Conference: ICLR 2026
OpenReview: https://openreview.net/forum?id=f8z2bzOLK2
Code: https://github.com/bentherien/mu_learned_optimization
Area: Optimization / Learned Optimizers / Meta-Learning
Keywords: Learned Optimizer (LO), Maximal Update Parametrization (\(\mu\)P), Meta-generalization, Hyperparameter Transfer, Width Extrapolation

TL;DR¶

This paper derives the Maximal Update Parametrization (\(\mu\)P) for two state-of-the-art learned optimizers (small_fc_lopt and VeLO) and pairs it with a low-cost "multi-width single-task" meta-training recipe.

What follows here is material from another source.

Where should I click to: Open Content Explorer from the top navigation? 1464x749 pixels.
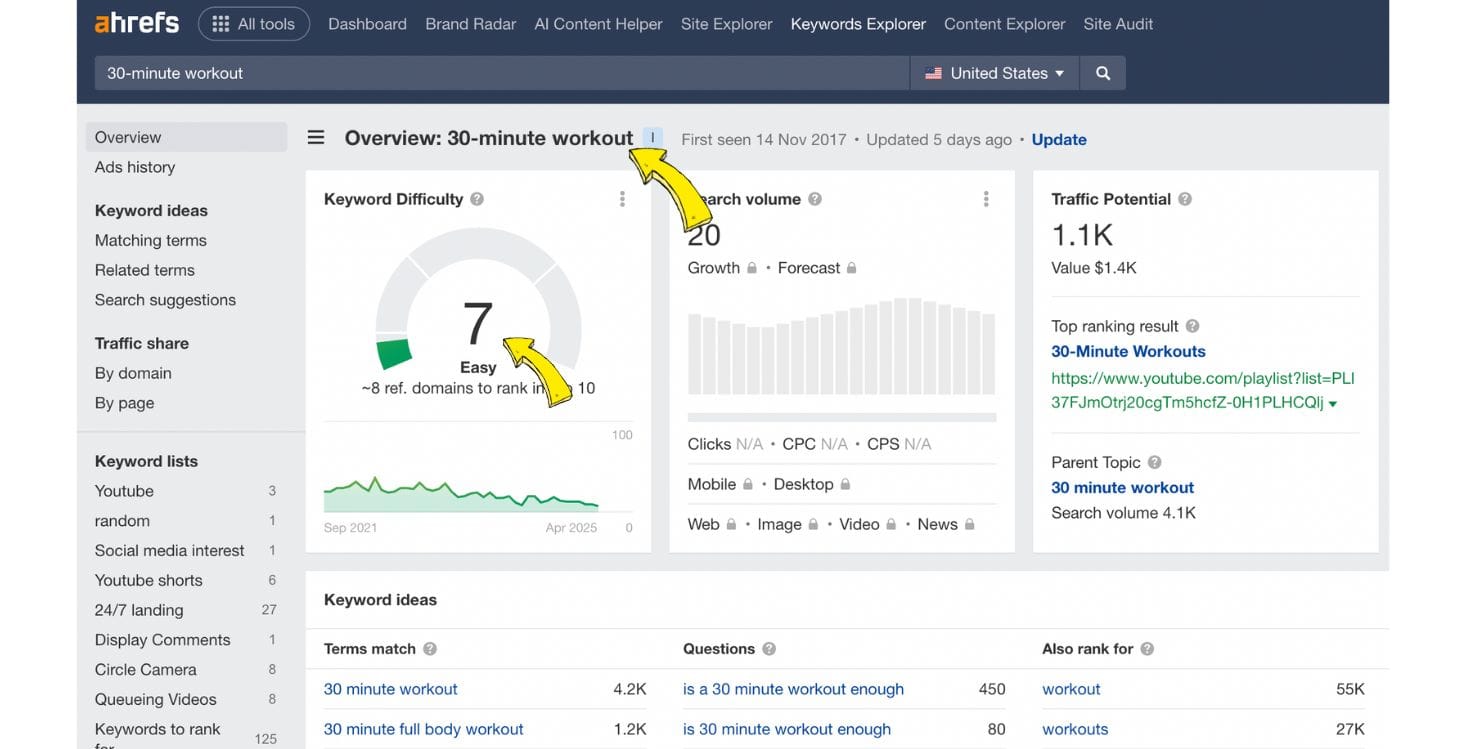tap(1003, 23)
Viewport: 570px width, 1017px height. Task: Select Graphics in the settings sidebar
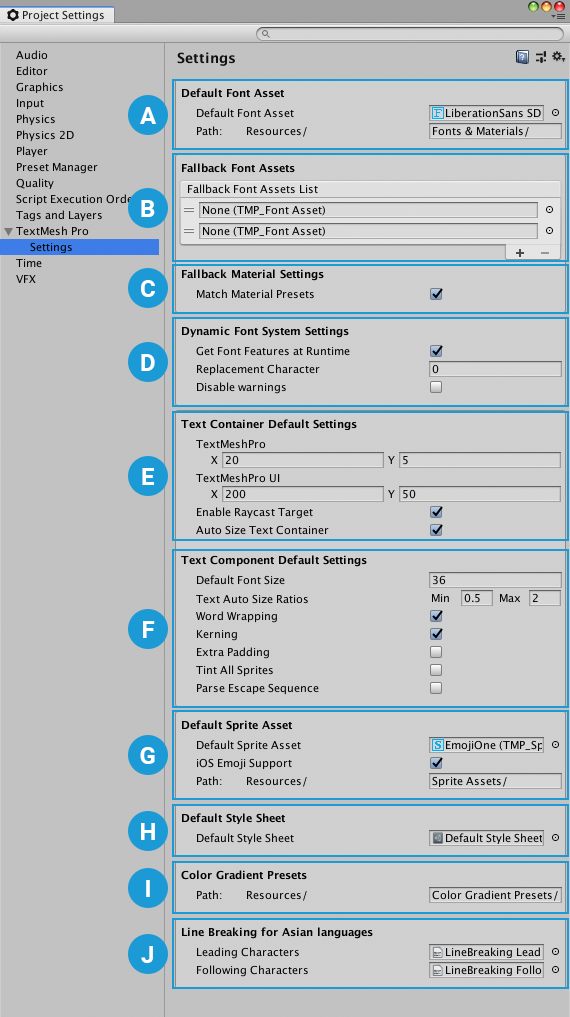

This allows optimizers meta-trained only on small MLPs to generalize to much wider, deeper, and longer-trained unseen tasks with zero additional computational overhead.

Background & Motivation¶

Background: Learned Optimizers (LOs) replace hand-designed algorithms like Adam/SGD with small neural networks, theoretically capable of significantly reducing the wall-clock training time of large models. The well-known VeLO required 4000 TPU-months of meta-training to outperform tuned manual optimizers without needing parameter tuning.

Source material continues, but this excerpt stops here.